So, you’ve successfully bought your home! You went through the application process of getting a mortgage, made an offer on your ideal property, had it accepted, and now you’re preparing to move in. However, it is always important to keep in mind that when you’re budgeting for your home, the mortgage payment isn’t going to be your only regular expense associated with the property. These extra costs can really add up fast, so it is always wise to create a budget to make sure that you really can afford to keep up with all payments.
A lot of these costs will depend on exactly where the property is located and the size and type of utilities attached to it.
Property taxes are one of the key ways which municipalities create income across Canada, and the income this tax gathers is generally used to pay for some of the things we often take for granted, such as:
- Street lighting
- Road maintenance
- Waste collection
- Fire Protection
- Snow removal
Each municipality will have a different property tax rate, and some may be more expensive than others. As a general estimate, you can expect to pay anywhere from 0.5% to 2.5% based on your home’s current market value. The cost of the property tax is paid once per year.
As an example, if your property was worth $500,000 and your local area charges 1.5% as a property tax, your total annual cost would be $7,500
We all dread receiving utility bills every month, but unfortunately, we have to pay them to keep the essential services within our home running. This will include water, power, sewage costs, heating etc.
Utility costs can vary quite widely depending on the service providers in your area, as well as the specific property you live in. Larger properties will almost always be more expensive to keep warm, for example. The construction of your home can also have a large impact. Older homes tend to be less well insulated, and therefore, you will spend more on heating bills.
It would be prudent to reach out to some local utility companies and get an accurate estimate of the potential utility costs of the property you are purchasing. Alternatively, the real estate agent may provide a rough estimate after discussions with the seller.
You should always add utility costs to your monthly budget beyond the initial cost of the mortgage. These bills, like your mortgage payment, will most likely be due monthly and, therefore, can take quite a strain on your monthly cash flow.

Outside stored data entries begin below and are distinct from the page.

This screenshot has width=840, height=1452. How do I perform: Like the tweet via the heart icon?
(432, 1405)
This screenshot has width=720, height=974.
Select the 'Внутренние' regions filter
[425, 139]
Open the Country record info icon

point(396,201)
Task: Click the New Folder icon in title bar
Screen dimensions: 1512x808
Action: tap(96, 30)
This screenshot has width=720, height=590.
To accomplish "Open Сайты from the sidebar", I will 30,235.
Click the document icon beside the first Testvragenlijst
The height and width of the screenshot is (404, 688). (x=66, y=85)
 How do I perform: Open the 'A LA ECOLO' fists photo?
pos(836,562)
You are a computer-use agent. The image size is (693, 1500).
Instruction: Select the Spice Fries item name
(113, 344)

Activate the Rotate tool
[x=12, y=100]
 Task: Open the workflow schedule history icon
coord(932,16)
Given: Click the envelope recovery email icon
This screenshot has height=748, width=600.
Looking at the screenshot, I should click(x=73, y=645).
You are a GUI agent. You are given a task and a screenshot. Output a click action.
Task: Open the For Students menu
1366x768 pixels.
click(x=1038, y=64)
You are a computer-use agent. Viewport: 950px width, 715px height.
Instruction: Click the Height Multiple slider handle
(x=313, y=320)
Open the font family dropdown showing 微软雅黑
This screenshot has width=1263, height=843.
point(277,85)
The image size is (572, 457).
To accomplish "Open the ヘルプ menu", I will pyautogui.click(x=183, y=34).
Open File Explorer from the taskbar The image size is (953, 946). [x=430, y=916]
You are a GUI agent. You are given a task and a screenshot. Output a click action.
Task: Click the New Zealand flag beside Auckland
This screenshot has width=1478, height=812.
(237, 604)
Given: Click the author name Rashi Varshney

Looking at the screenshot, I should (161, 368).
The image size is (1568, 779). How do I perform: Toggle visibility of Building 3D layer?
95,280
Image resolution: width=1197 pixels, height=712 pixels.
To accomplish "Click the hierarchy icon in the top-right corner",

When you first move into your home, remember to contact all your required utility companies to set up the accounts in your name and begin making your monthly payments.
Condominium fees (Condo fees) are essential fees utilized by the building to pay for a wide variety of expenses. A condo fee may cover all of your utilities or some of them. The remainder will be paid into the condominium association’s fund to pay for any required maintenance of the building’s interior and exterior areas.
Like property taxes, condo fees can vary dramatically depending on where you live, as well as the specific building you live in. As an example, properties in Toronto average $0.50 per square foot in condo fees.
An essential factor in understanding when looking to purchase a condo is exactly what the condo fees cover, as you may find out that it covers a lot more or a lot less than you initially expected. Gaining an understanding of this monthly expense will allow you to add that into your monthly budget before making an offer on a property.
Insuring your property will give you some protection against potential damage to your property. This can include events such as flooding or instances of vandalism or theft against your property.
It is common for lenders to require home insurance to get approval for a mortgage. This is on the basis that, technically speaking, the property you have purchased is their property if you default on your mortgage, and therefore they want to protect the asset they are lending against.
Home insurance is paid either annually or monthly. Some may prefer to pay this annually as there are so many other monthly payments that will come out of your account when owning a home.
Cable, Phone and Internet
This is an expense that we all use daily, but many forget to budget for it when they are looking to buy a new home. Sometimes these costs have set-up fees when moving into a new home as well, so you may be hit with some slightly higher than usual expenses when you first move into your property.
A good estimate to get your cable, phone and internet setup would be a $150 per month payment. Remember to factor that into your monthly budgeting plan.
There are general maintenance costs for a property, and then there are surprise unwanted costs as well. This could be anything from general work on the house, such as light plumbing or some new light fixtures to fix the old ones, or just mowing the lawn. Or it could be a whole roof replacement due to damage over time.
A general rule is to factor in 3% to 5% of your home’s value annually as general maintenance cost throughout the year.
Newer homes naturally come with lower costs associated with them, and the costs will be more expected and general in nature. However, an older property that perhaps hasn’t been well cared for could result in some shock large expenses out of the blue.
It is worth noting that if you live in a condo, some maintenance expenses will be covered by your condo fee, and you should definitely find out exactly what expenses are covered when you move in.